Charles L. Niblett

Development of a dot-immunobinding assay for detection of citrus tristeza virus

The dot-immunobinding assay (DIBA) was adapted for detection of citrus tristeza virus (CTV) and compared with DAS-ELISA and DAS-indirect ELISA. DIBA was easy to perform and as sensitive as either ELISA procedure for CTV diagnosis. The entire test could be performed in 2-3 h using polyclonal antibodies, with minimal laboratory equipment. Three different polyclonal antibodies gave a strong positive reaction with 12 selected CTV isolates; however, each serum had to be cross-absorbed with sap from healthy plants before use. The broad spectrum 3DF1 monoclonal antibody reacted with most of the CTV isolates. The MCA-13 strain-specific monoclonal antibody was specific for most severe CTV isolates. As blocking agents, 3% bovine serum albumin (BSA), 3% gelatin, 0.5% non-fat dry milk or 5% Triton X-100 gave an adequate white background on the nitrocellulose membranes and permitted discrimination between infected and healthy samples. However, 3% gelatin gave the best contrast between green for the healthy samples, and purple color for infected samples.

Asymmetric PCR ELISA: increased sensitivity and reduced costs for the detection of plant viruses

PCR ELISA is the immunodetection of the products of a polymerase chain reaction (PCR). It is effective for detecting and differentiating plant viral nucleic acids, but as currently performed, it is laborious and expensive. The procedure has been modified and simplified by using asymmetric PCR. This eliminated the need to denature and neutralize samples prior to hybridization. It also increased the relative concentration of the target DNA species, making PCR ELISA more sensitive than TaqMan™, a fluorescence-based detection method. Reducing the reaction volumes to half and the concentration of the dNTPs and the digoxigenin label by tenfold significantly reduced the costs of PCR ELISA without reducing its sensitivity. The usefulness of these modifications was demonstrated for the detection of Citrus tristeza virus and Rupestris stem pitting-associated virus. We expect that with only minor modifications asymmetric PCR ELISA could be used effectively for the detection of most nucleic acid molecules of interest.

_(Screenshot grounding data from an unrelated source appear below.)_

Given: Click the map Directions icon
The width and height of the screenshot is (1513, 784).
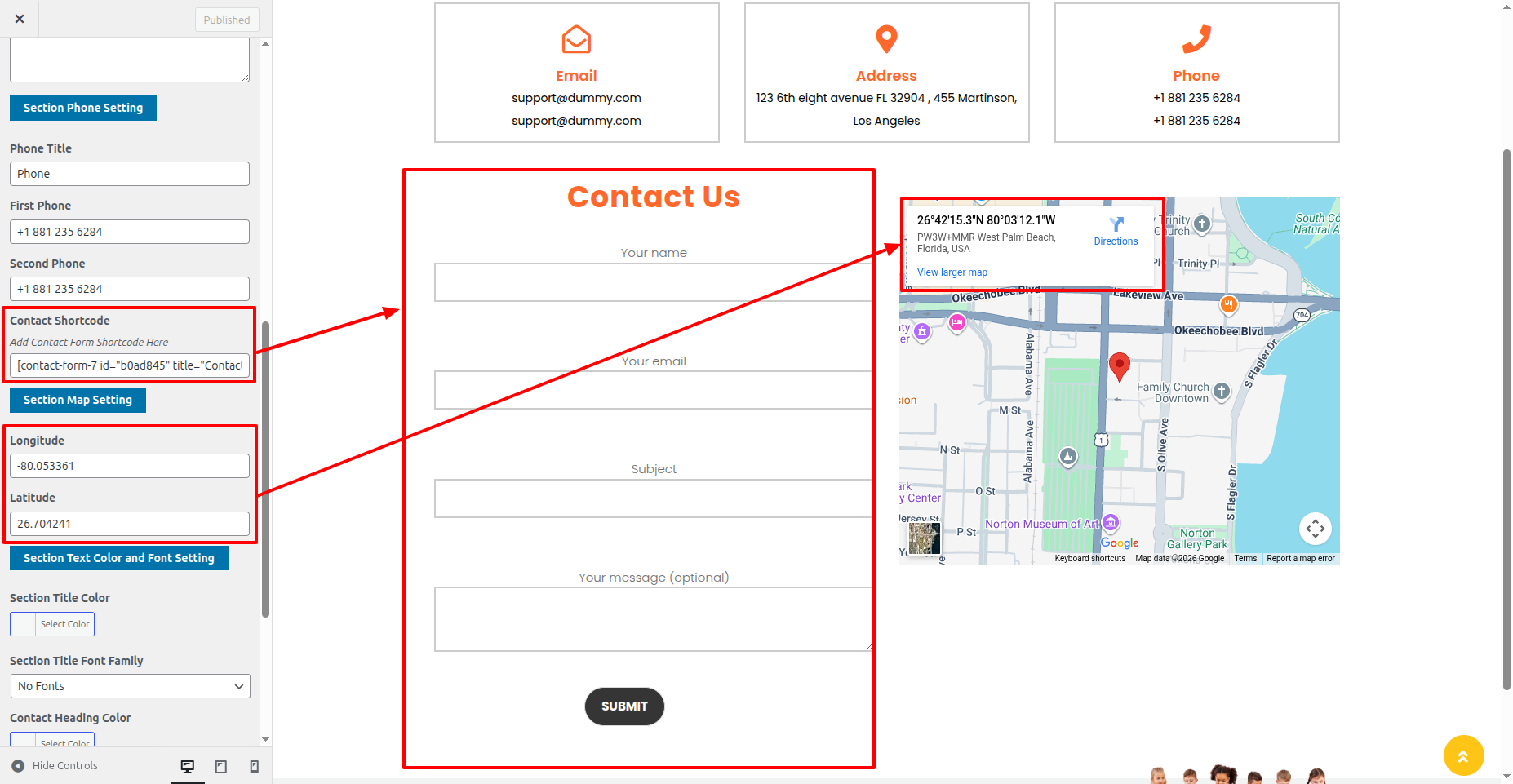Looking at the screenshot, I should [1116, 224].
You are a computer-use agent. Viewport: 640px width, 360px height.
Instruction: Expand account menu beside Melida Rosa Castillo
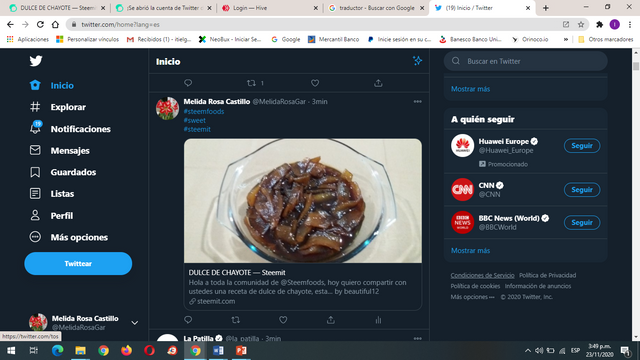pyautogui.click(x=134, y=322)
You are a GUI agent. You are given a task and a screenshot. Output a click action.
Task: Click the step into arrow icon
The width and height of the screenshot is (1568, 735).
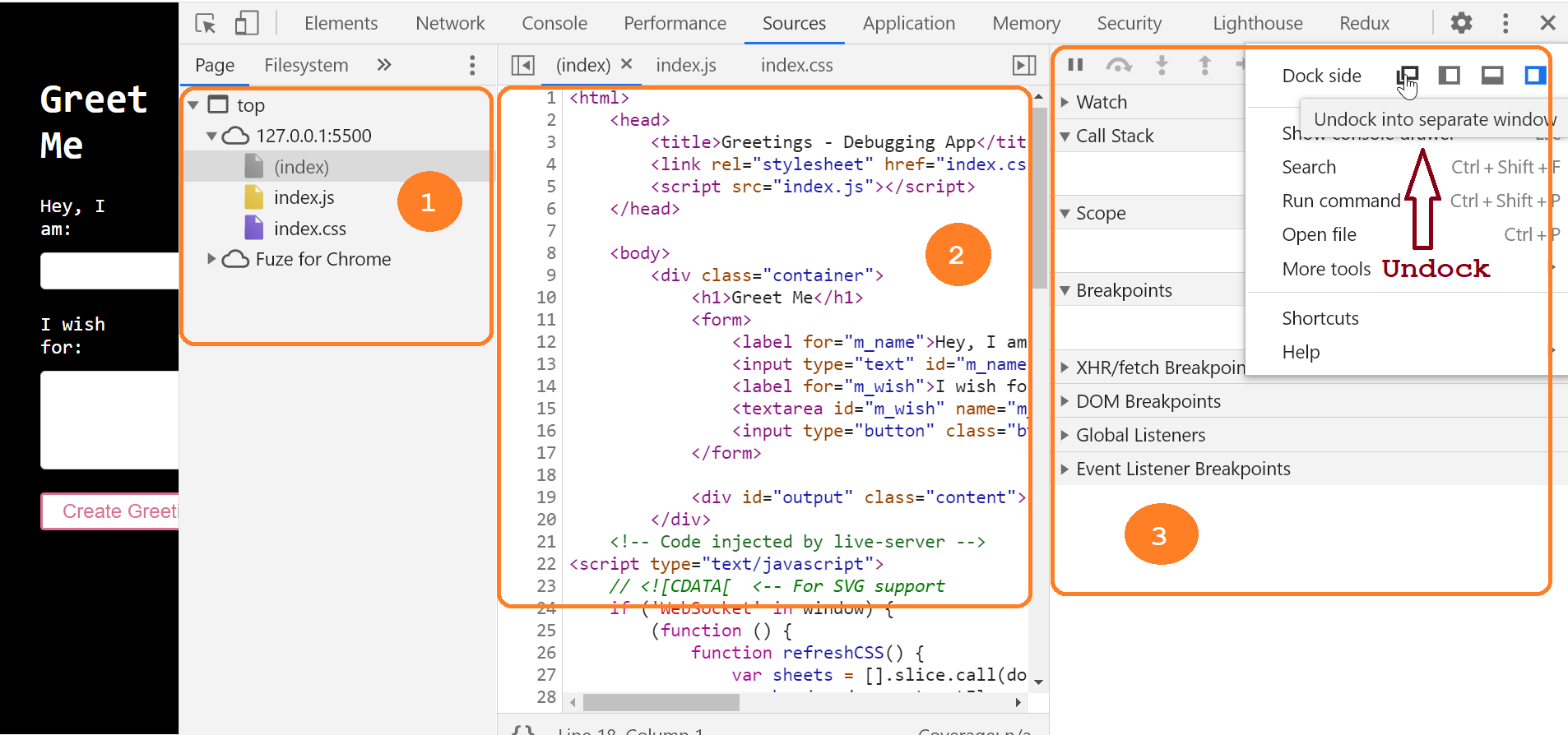[1162, 65]
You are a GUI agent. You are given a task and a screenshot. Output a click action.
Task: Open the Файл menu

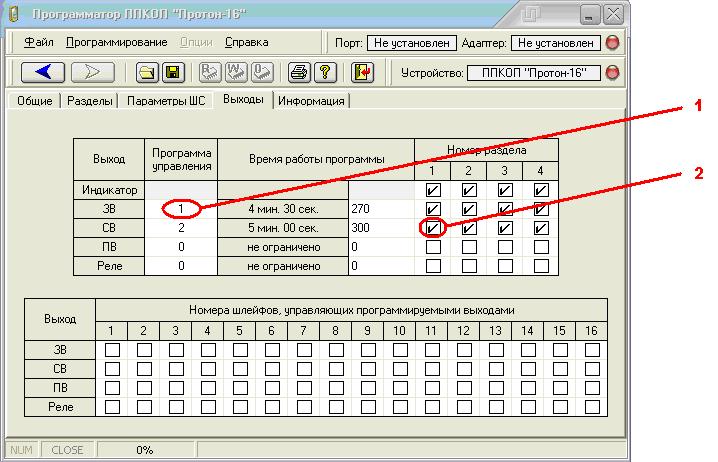[x=39, y=42]
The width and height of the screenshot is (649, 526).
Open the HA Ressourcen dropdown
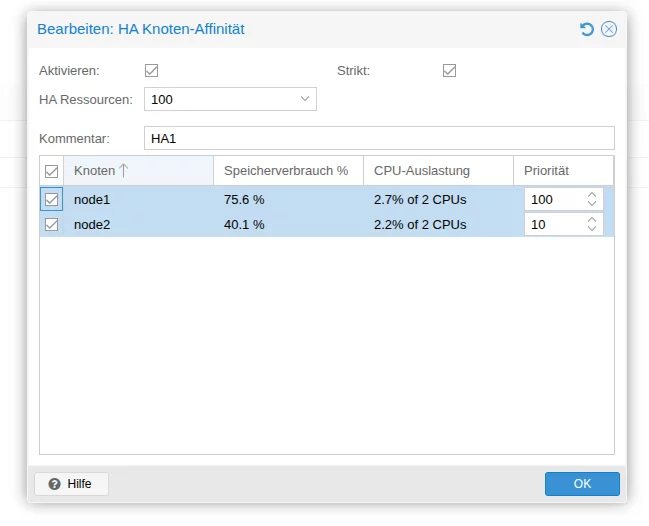(305, 99)
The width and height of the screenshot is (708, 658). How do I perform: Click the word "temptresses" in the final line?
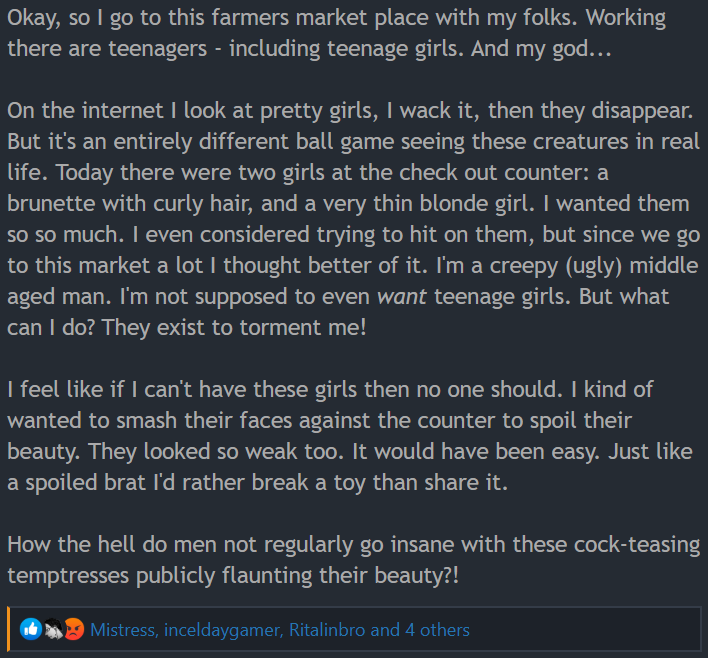pos(69,576)
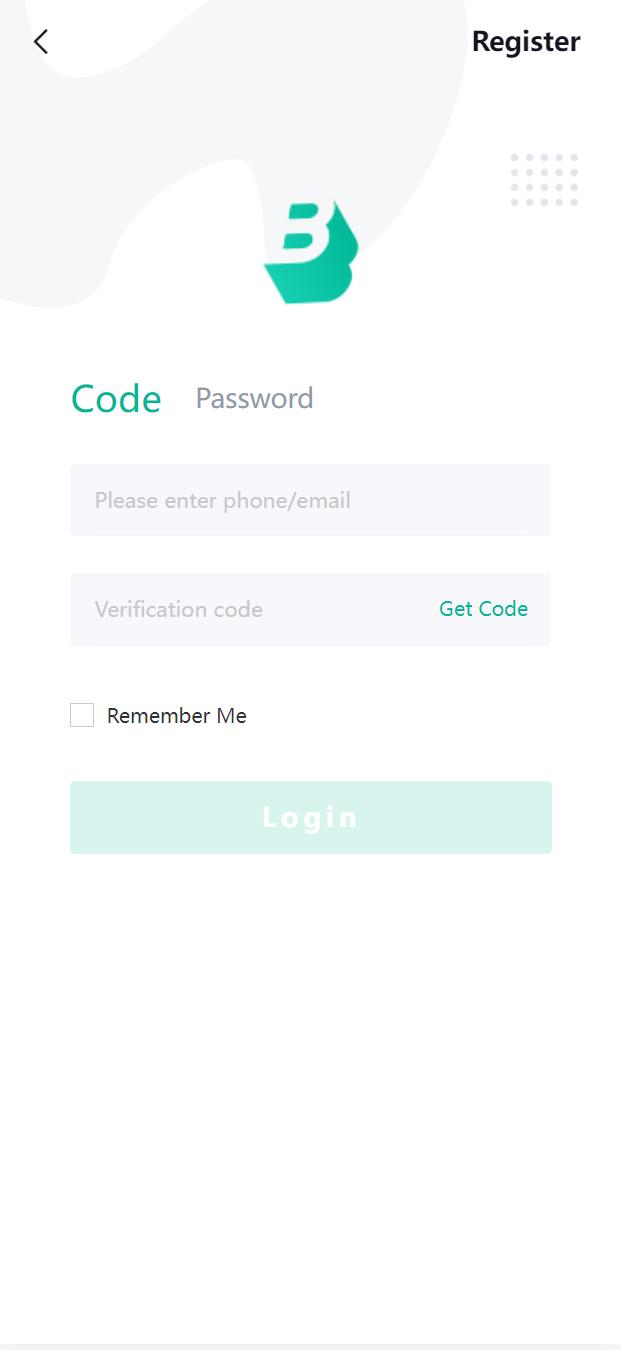Click the Remember Me label text

[x=177, y=716]
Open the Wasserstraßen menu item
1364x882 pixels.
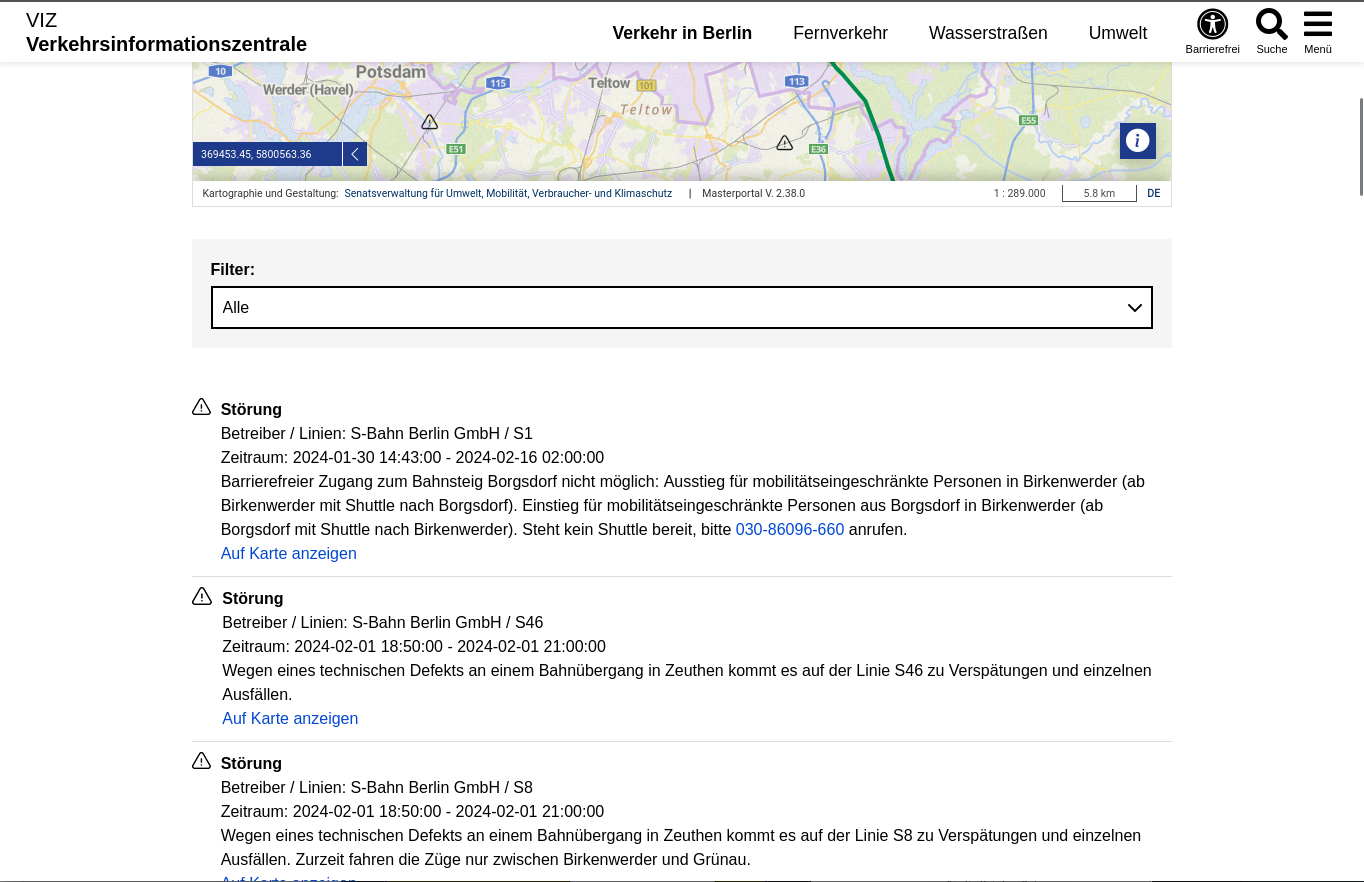[987, 33]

Differentiation of "Citrus tristeza virus" (CTV) Isolates by Cleavase Fragment Lenght Polymorphism (CFLP) Analysis of the Major Coat Protein Gene

A panel of Citrus tristeza virus (CTV, genus Closterovirus, family Closteroviridae) isolates of different origins and with different biological properties were compared for polymorphisms in the major coat protein (CP) gene by cleavase fragment length polymorphism (CFLP) and single stranded conformation polymorphism (SSCP) analysis. The similarity between the CFLP patterns, which consisted of 15 to 20 bands, was estimated by the Pearson coefficient. The clustering patterns from the CFLP data were very similar to those from sequence data in an experiment with 16 cloned standards of the CP gene. By SSCP analysis on the other hand, most of the clones were not clustered in the same way. To assess the ability of CFLP to analyse biological samples, which may consist of a mixture of genomic variants, the CP gene of 12 CTV isolates was obtained directly from infected plants by immunocapture/ RT-PCR and analysed. With few exceptions, the isolates were correctly clustered according to the sequences of the variants composing the isolates. In artificial mixed infections of mild and severe isolates the patterns obtained were more closely related to the severe isolate. Thus the CFLP method was an accurate method for the identification, typing and clustering of CTV isolates. The usefulness of this technique as an alternative to SSCP analysis is suggested and discussed.